Cardano (ADA) founder Charles Hoskinson envisions completing much of his personal outline for the project in 2022.

In a new interview with Crypto Capital Venture, the CEO of Input Output Hong Kong (IOHK) was asked what Cardano developments would be finished by 2022.

Replies Hoskinson,

“I think everything will get done that I outlined – the sidechains, the pipelining, the import endorsers, the library optimization, Hydra and Mithril.

Now there are degrees and flavors like there’ll be more Hydra stuff to do, but at least you’ll be able to use Hydra for something like microtransactions.

Mithril will be probably completely finished because it’s a finite scope of work, and we had to bring on some sophisticated contractors for it.”

Hydra is a layer-2 scalability solution that aims to enable a more efficient means of processing transactions off-chain, explains David Orr, a content creator at IOHK.

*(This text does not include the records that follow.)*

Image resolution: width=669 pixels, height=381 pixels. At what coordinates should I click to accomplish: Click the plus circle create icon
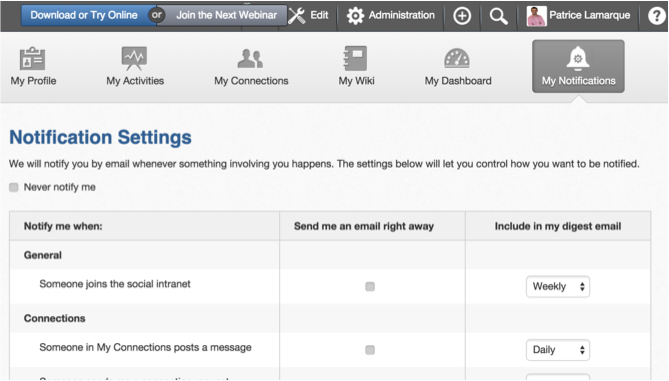(x=462, y=16)
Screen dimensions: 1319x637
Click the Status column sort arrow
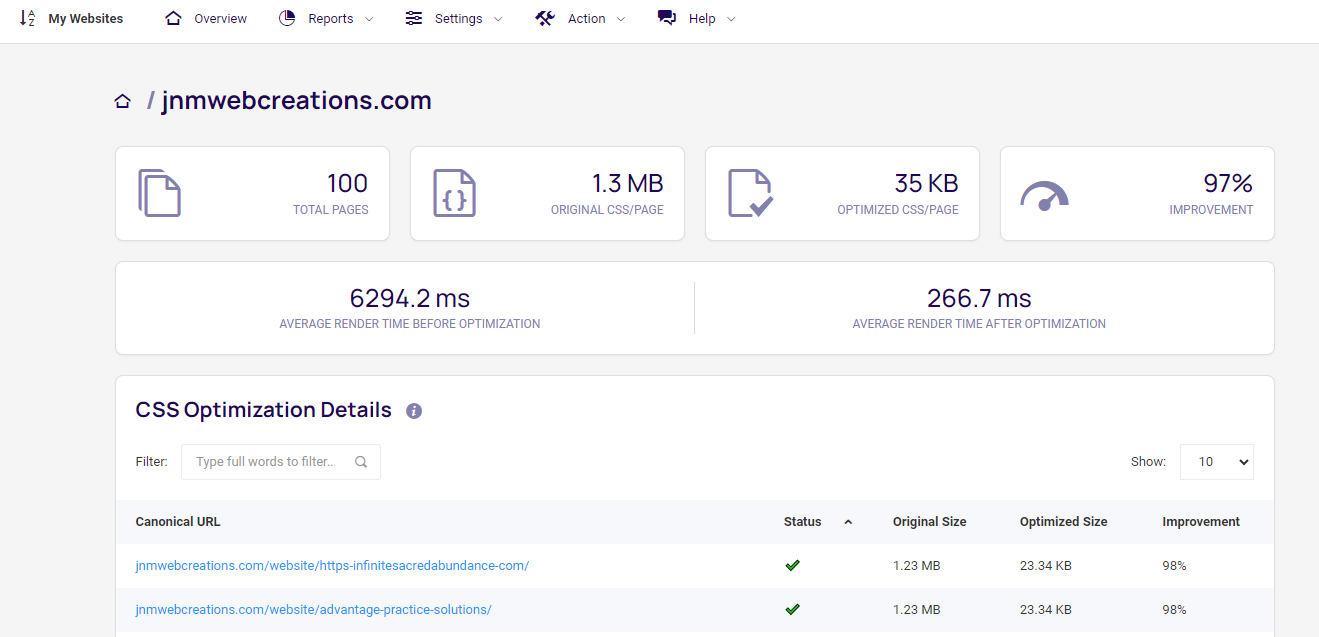[847, 521]
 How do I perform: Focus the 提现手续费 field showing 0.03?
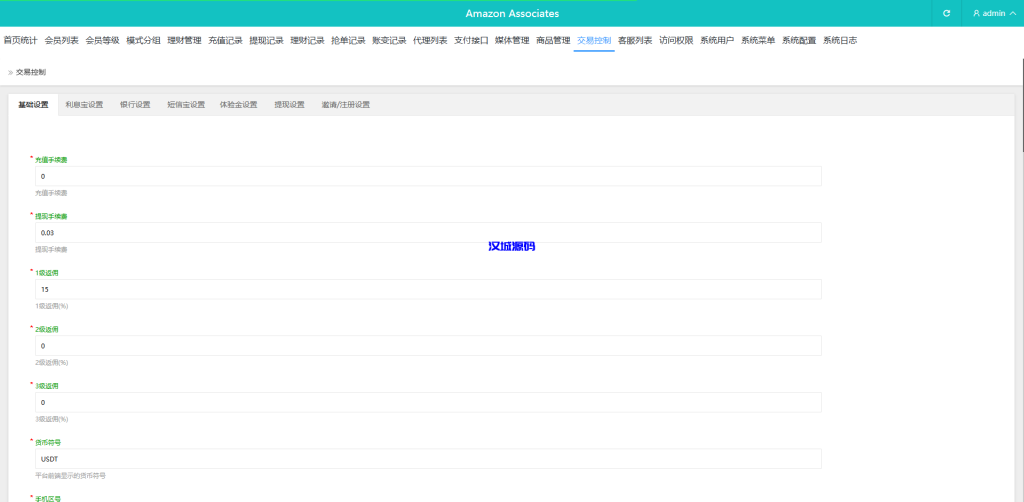[427, 232]
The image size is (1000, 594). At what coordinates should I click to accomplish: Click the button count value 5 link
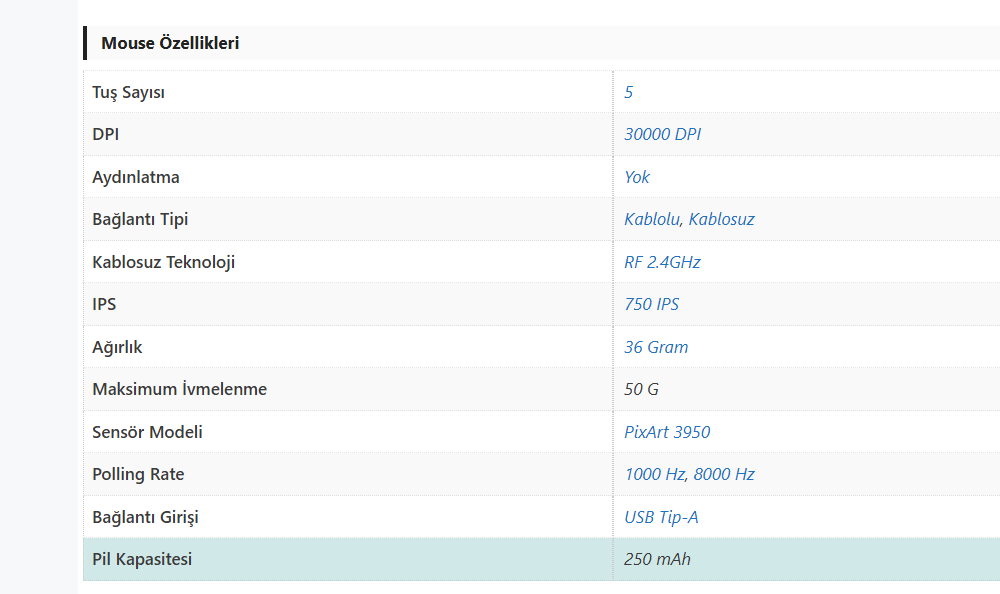[629, 92]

Mithril is a protocol that aims to help “users join the network with less technical overhead,” according to the Cardano Summit Organization website.

Hoskinson says in his new interview that while there will always be ways to improve Cardano, the upgrades in 2022 should allow it to match the technical elements of competing smart contract platforms.

“You can always optimize pipelining and do more in those heartbeats and the same for input endorsers – there are always ways to optimize that.

But some version of it will ship, and… I think we’ll be in an exceedingly strong position to match what we see with Solana and these other platforms, but have the added benefit of being actually decentralized and having real theory and strong foundations behind it.”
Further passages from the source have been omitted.